There are two main reasons we tend to fall short, he says. One is that we set the wrong kinds of goals. "That could be anything from, we set goals that are too big, we set goals that don't match with our identity or we set too many goals," he tells CNBC Make It.

The other is that we don't put ourselves in environments to succeed. "That often means that we don't have the social support network to help get us there," he says.

To give yourself a better chance of turning your aspirations into reality, Chaffin recommends following these four steps.

1. Align your goal with your identity

When thinking about what you want for yourself, consider why you want it, Chaffin says. Often, goals are borne of societal expectations, pressure from family or an idea of what you should be doing in your career.

When obstacles arise, Chaffin says, goals that aren't integral to our identity are easy to abandon.

A classic goal that follows this mold is setting a dollar amount as a savings target, he says. The more sustainable approach, he says, is thinking about the kinds of things you want to be able to do with your money.

"Now what I've done is, I've taken something that's extrinsic, which is just a number for the sake of a number, and I've made it intrinsic," Chaffin says. "I've made it part of me. I'm now motivated to accomplish this because I really want to do it."
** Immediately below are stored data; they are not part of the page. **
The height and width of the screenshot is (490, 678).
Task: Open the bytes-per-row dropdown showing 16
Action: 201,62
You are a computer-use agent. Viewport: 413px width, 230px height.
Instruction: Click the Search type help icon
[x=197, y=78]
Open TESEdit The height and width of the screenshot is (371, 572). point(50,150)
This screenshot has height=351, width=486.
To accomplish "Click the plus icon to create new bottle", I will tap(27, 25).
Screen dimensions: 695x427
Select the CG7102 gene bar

2. Divide into shorter time horizons

Ideally, your goal has a set deadline. But if you're thinking in terms of years, you'll have a higher chance of success if you break things down into smaller increments, Chaffin says.

"Even a one-year time horizon is too far in the distance," he says. "You can have a one-year time horizon, but you need to have a bunch of intermediate goals in between."
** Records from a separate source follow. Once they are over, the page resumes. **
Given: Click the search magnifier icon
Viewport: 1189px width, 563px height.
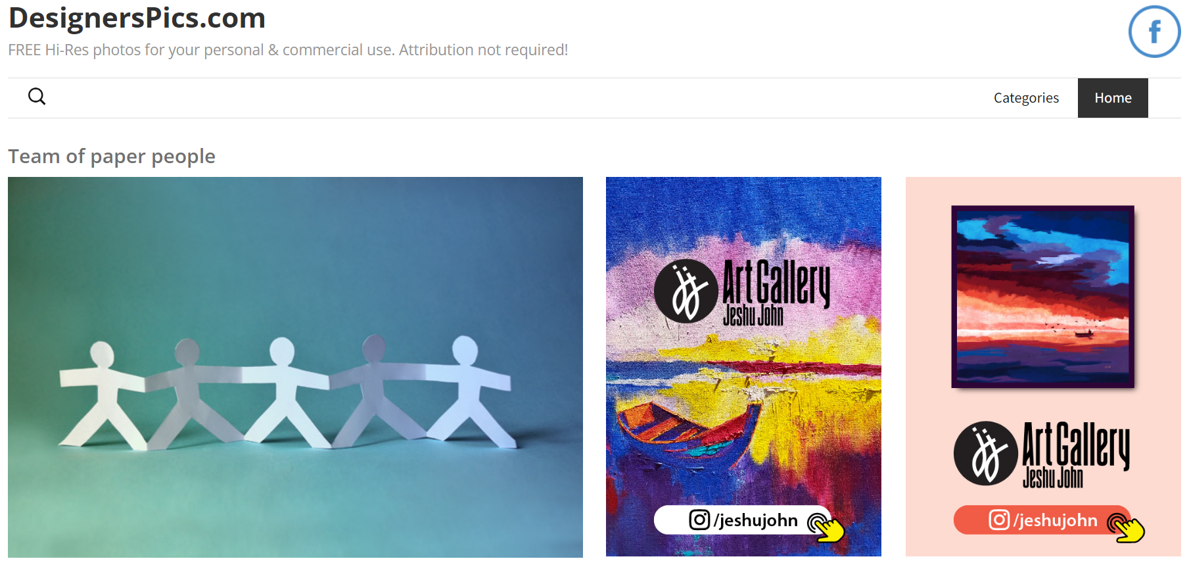Looking at the screenshot, I should [x=37, y=97].
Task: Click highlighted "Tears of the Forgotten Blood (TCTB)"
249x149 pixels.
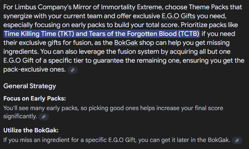Action: (x=144, y=34)
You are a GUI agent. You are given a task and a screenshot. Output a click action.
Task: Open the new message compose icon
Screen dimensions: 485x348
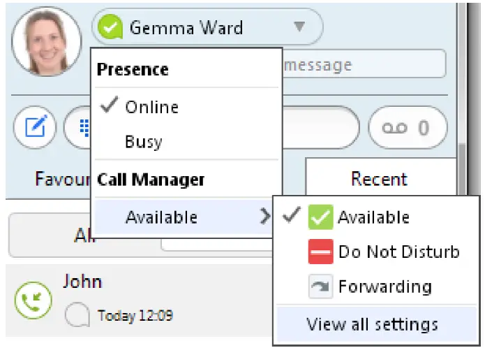(x=34, y=128)
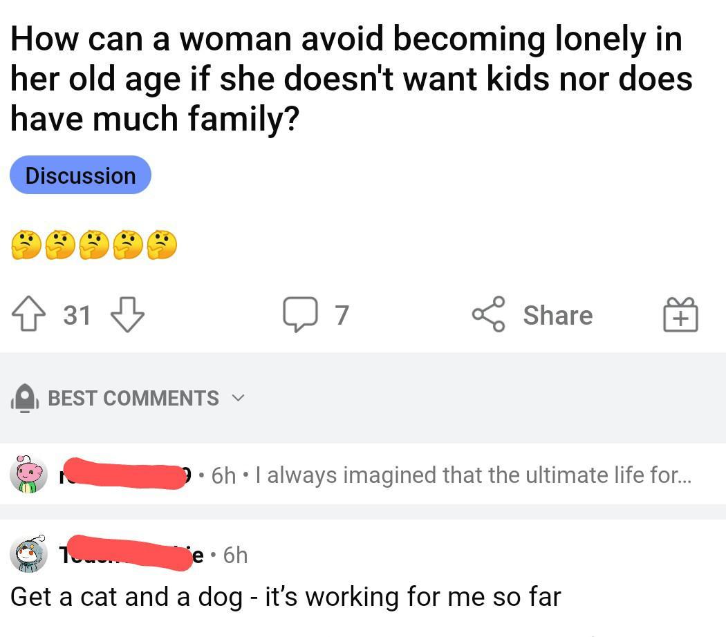This screenshot has height=637, width=726.
Task: Expand the collapsed comment "I always imagined..."
Action: [x=473, y=475]
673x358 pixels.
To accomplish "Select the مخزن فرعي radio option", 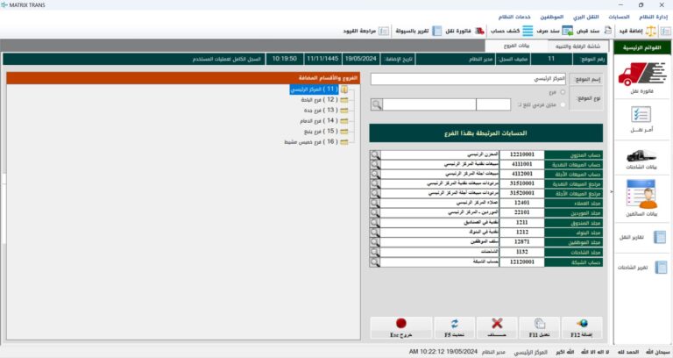I will [562, 104].
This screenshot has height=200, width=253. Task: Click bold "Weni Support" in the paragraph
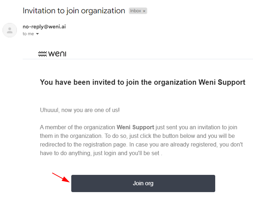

The reason, he says, is that a goal that's sitting way out in the distance will always have trouble competing with things that come up in the here and now. Chaffin cites the example of someone with annual savings goals who faces the urge to spend.

This person might be more successful setting weekly savings targets, Chaffin suggests. "If I can develop a series of shorter goals, that's going to be a good thing."
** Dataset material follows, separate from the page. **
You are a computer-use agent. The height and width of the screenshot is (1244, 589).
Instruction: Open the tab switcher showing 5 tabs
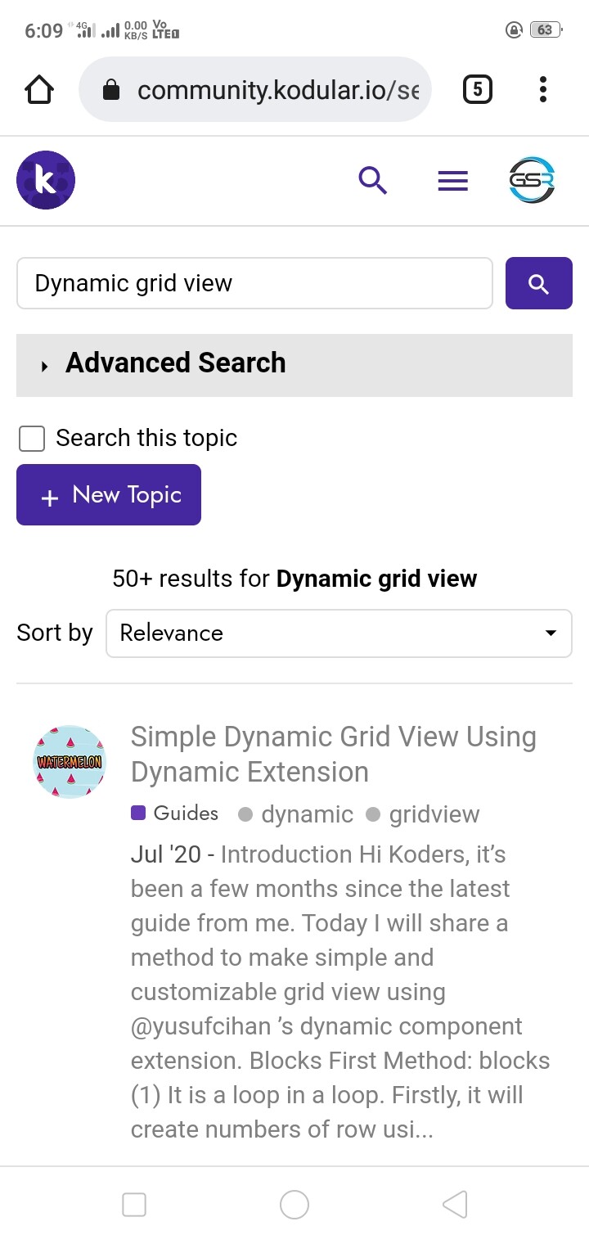tap(478, 89)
3. Make your goal concrete

It's one thing to know that you want to make a change. It's another to put it into action. For successful goal setters, that starts with making a concrete, detailed plan, Chaffin says.

"We know that writing goals down helps," he says. "We need to memorialize that, and we need to be specific about it."

From there, enlist your social network to help keep you on track. That could mean sharing your goals with people in your household or working alongside friends to hold each other accountable.

"Dry January is a great example," Chaffin says. "If you do dry January with the people you go out drinking with, your chances of actually being successful go way up because you're going through that with someone. You're policing each other. You're encouraging each other. Those are all really, really good things."

4. Use 'friction' to your advantage

The other environmental factor that can make or break your goal comes down to what Chaffin calls "friction." How easy is it to do good things, and how tricky is it to do the things that might derail your progress?

"Operationally, we're talking about setting up an environment where I create friction for the things that get in the way of my goal and eliminate friction for things that help," he says.

For an over-spender looking to save, easing friction might mean setting up automatic withdrawals from their paychecks into a savings account named after the goal in question, Chaffin says.

Adding friction might mean hiding credit cards or decoupling them from online shopping accounts.

"You have to really change your environment and be conducive to what it is that you want to do," Chaffin says.